The power supply circuit 1 of the hydraulic system contains a hydraulic pump 11, connected to the discharge pipe 7 by the output, and a hydraulic tank 10 to the output, a hydraulic tank 10, connected to the drain pipe 8 by the inlet, a hydraulic fluid level sensor 9 in the hydraulic tank 10, connected by an input to the power line, and output with switching units 12 protected sections 2, 3, 4, 5.

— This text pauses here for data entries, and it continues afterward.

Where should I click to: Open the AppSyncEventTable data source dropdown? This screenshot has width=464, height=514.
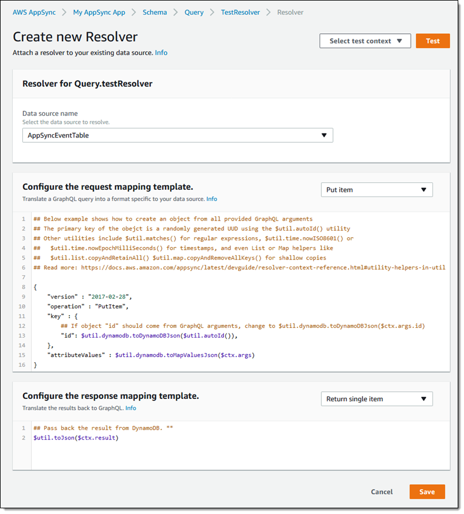pyautogui.click(x=177, y=135)
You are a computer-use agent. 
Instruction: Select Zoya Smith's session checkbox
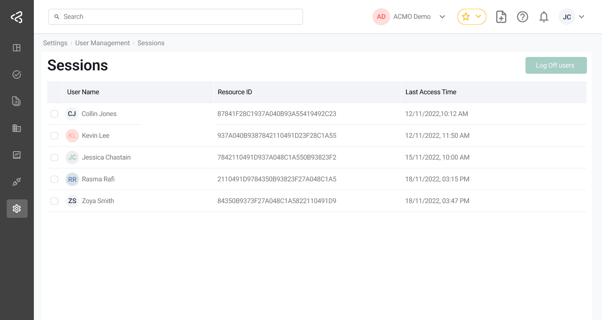(x=54, y=201)
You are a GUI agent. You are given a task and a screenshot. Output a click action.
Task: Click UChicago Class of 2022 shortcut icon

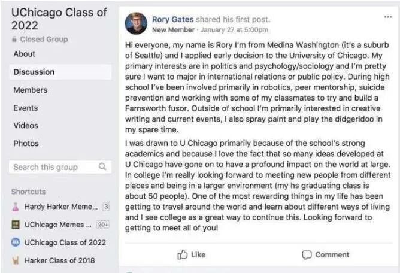tap(16, 242)
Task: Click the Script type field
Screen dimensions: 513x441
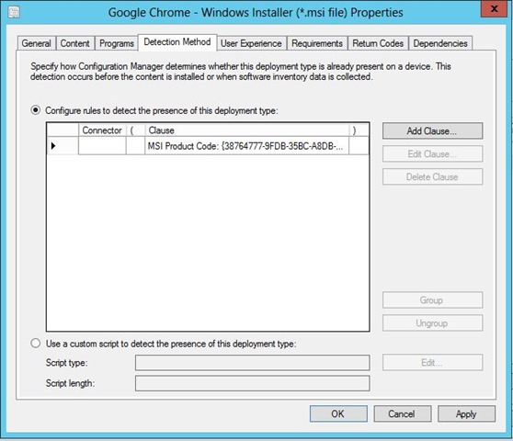Action: coord(252,363)
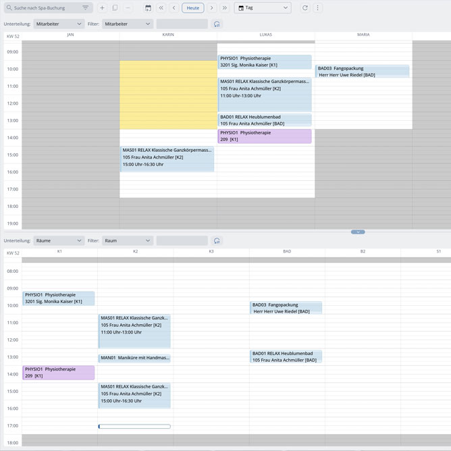Collapse the panel using the splitter chevron
This screenshot has height=451, width=451.
click(358, 232)
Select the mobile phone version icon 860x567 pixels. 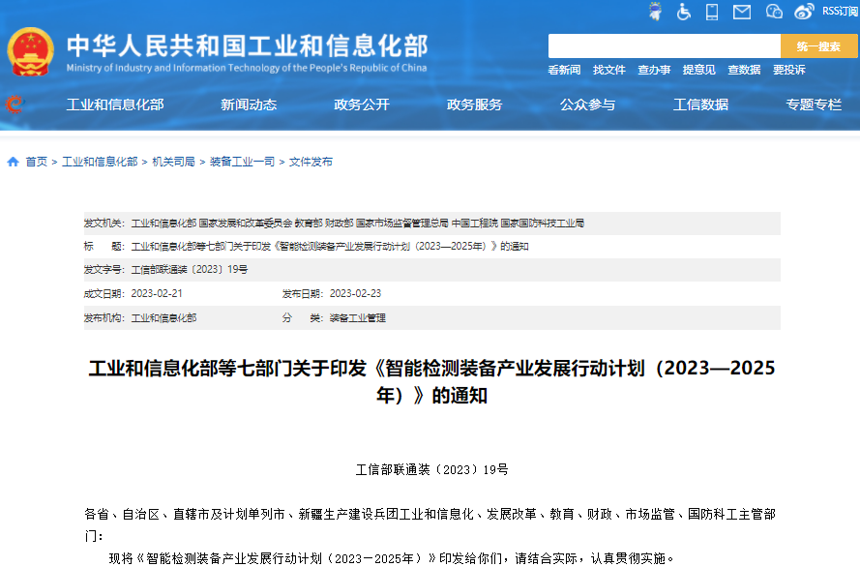coord(713,11)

Each of the protected sections 2, 3, 4, 5 contains hydraulic actuators 14, 15, 16 connected by drain 38 and pressure head 34 pipelines of the protected section to the receiving electrohydrodistributing device 13, the transmitting electrohydrodistributing device 17 connected by the protected supply lines 18 and 19 to the receiving electrohydrodistributing device 13, the drive 23, hydraulically connected by a pipe 22 and a mechanical piston rod with a receiving electrohydrodistribution device 13, a switching unit 12, connected control circuits with receiving 13 and transmitting 17 electrohydrodistributing devices, as well as pressure switches 20 and 21 in the protected supply lines 18 and 19, connected by signal circuits to the switching unit 12.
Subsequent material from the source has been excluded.